Mike Hopley: It is difficult to answer that question with too many specifics at this point, Eric. We are looking at a lot of options at the moment. The Indaba conference in Cape Town just happened recently and we had some very good meetings there with South African banks, as well as European banks. I have to say one of the perhaps surprising things is the European bank consortium, which was ready to do the Bisha financing for Nevsun four years ago, are still at the table and very keen to be involved with our project. They ultimately didn’t do the debt financing at Bisha but they feel that they missed out somehow and they are at the table now.
Now that we have an agreement with ENAMCO the government is now responsible for one-third of all the capital costs, which is a big deal for us. So, total capital costs are in the order of $450 million and the government is responsible for $150 million of those. Our portion is roughly speaking $300 million of which, yes we are talking to banks and off-take groups.
You know, some interesting things came out while we were investigating Debarwa, I mean financing phase one, as a standalone entity. It looks like we have the possibility of selling the direct shipping copper ore upfront and in return that would finance much of phase one. So, there are those kinds of potential project financing alternatives that might be available. It’s rather too early for me to be specific, but everything is on the table at the moment and there seem to be plenty of good options. The direct shipping copper ore for instance turns out to be a very marketable product. It’s not that every smelter can take it, it’s the particular coarseness, about five-eighths of an inch I believe, but those that can take it really want it and are willing to pay good money for that as well as give us full credit for the gold. So, there are all kinds of ways we are approaching this at the moment and as you know the mining finance field has got very creative in last few years; off-takes in particular and so we are looking at our options at the moment.
Eric Coffin: Okay, so basically for the rest of this year it’s pushing forward on getting the financing and getting the permitting done, plus you are going to be drilling again in a couple of months and hopefully in the middle of all that, some guy shows up and whispers a big buyout number in your ear and we’re done.
Mike Hopley: Who knows?
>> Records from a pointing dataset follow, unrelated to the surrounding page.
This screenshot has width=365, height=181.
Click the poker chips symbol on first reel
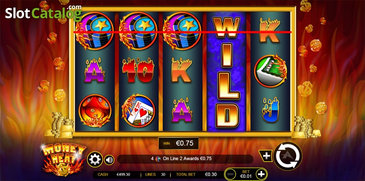(95, 31)
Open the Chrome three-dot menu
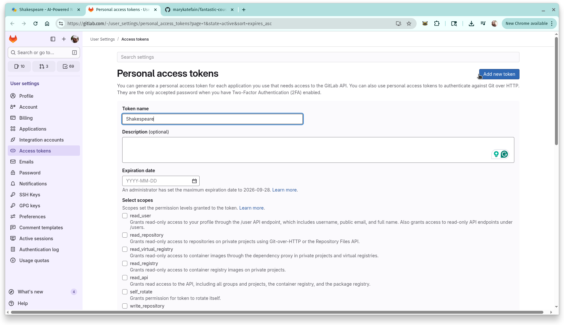Image resolution: width=564 pixels, height=325 pixels. [x=552, y=23]
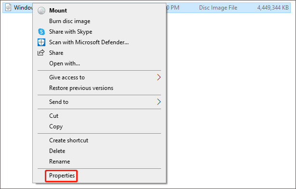Viewport: 296px width, 189px height.
Task: Click the disc image file icon
Action: click(x=8, y=8)
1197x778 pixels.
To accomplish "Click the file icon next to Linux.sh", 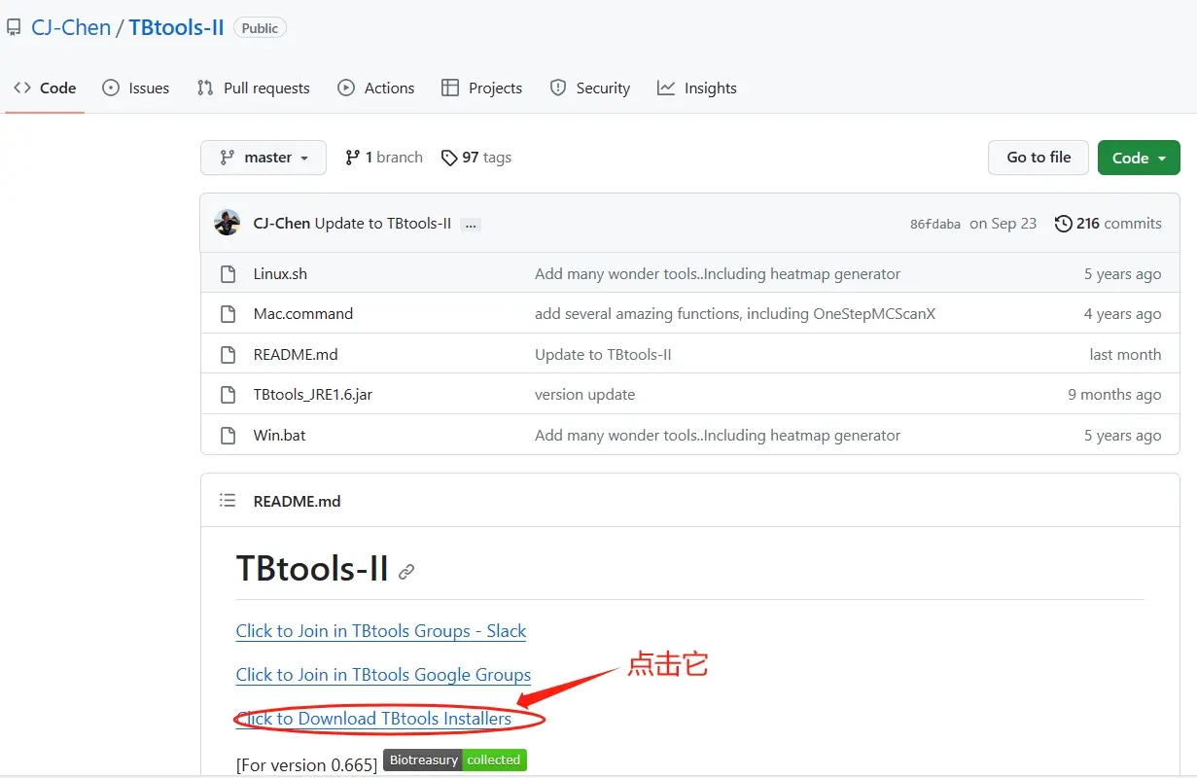I will click(228, 274).
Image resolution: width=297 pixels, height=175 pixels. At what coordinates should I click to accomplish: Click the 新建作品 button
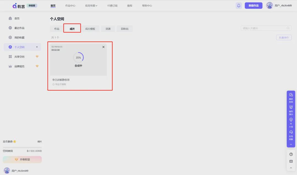253,5
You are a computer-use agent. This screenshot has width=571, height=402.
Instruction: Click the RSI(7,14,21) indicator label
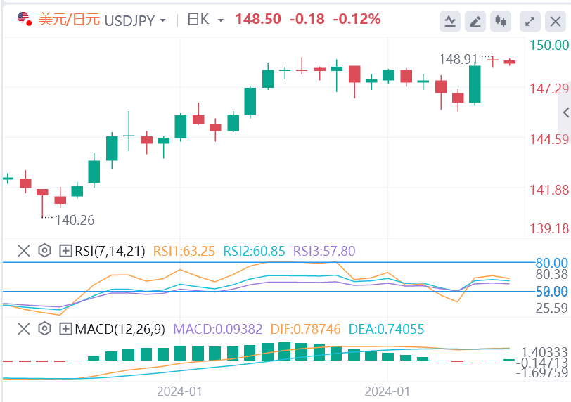point(109,250)
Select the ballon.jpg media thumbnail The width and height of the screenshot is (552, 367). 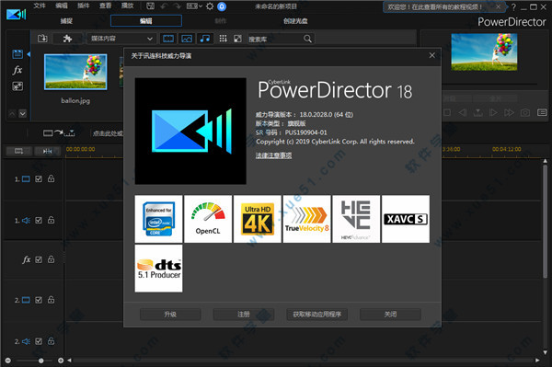75,72
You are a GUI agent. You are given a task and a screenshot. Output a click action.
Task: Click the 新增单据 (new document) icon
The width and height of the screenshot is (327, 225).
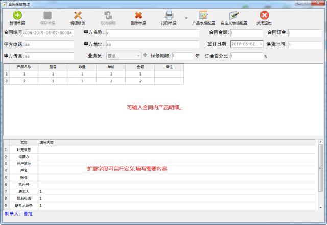(x=17, y=16)

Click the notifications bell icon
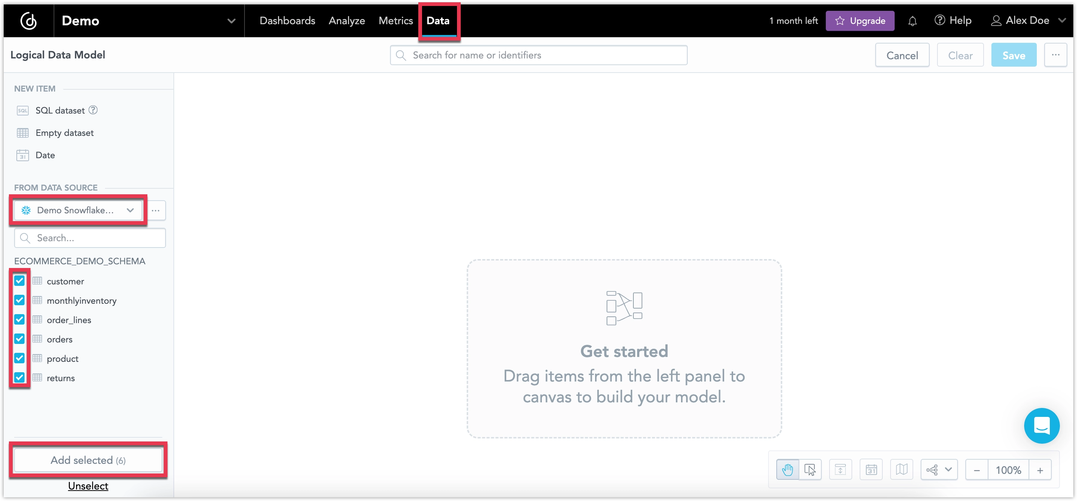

I think that’s a serious consideration for us and we’ve hired a brokerage firm to be our advisor that has a very good network on the ground in China, in particular. I think a lot of junior companies have stumbled when dealing with the Chinese and that is not an easy thing. So, we think we now have good advice on where to spend our time and energy and where not to. So yes, I would say that that is a strong possibility for this year.
Eric Coffin: Is there any interest from any of the western mining companies?
Mike Hopley: Actually there are two that I can’t name obviously, who are particularly interested at the moment. We will see, but it’s not exclusively Chinese companies, it’s just that if I look at this project and fast forward five or seven years, I see a Chinese company operating the Asmara Mine but how we get from here to there is not determined just yet.
Eric Coffin: You’ve done the heavy spending until actual construction starts and you will have funds coming in from ENAMCO soon. Will that be enough to carry things forward or do you anticipate doing another financing in the near term?
Mike Hopley: No, we are not planned to go back to the market, that’s not the plan at all. We think that we have enough money coming in from ENAMCO to not do that. We’d like to think that the next financing we do is the project financing to build Asmara.
Eric Coffin: I think that’s everything Mike. Thanks for your time today.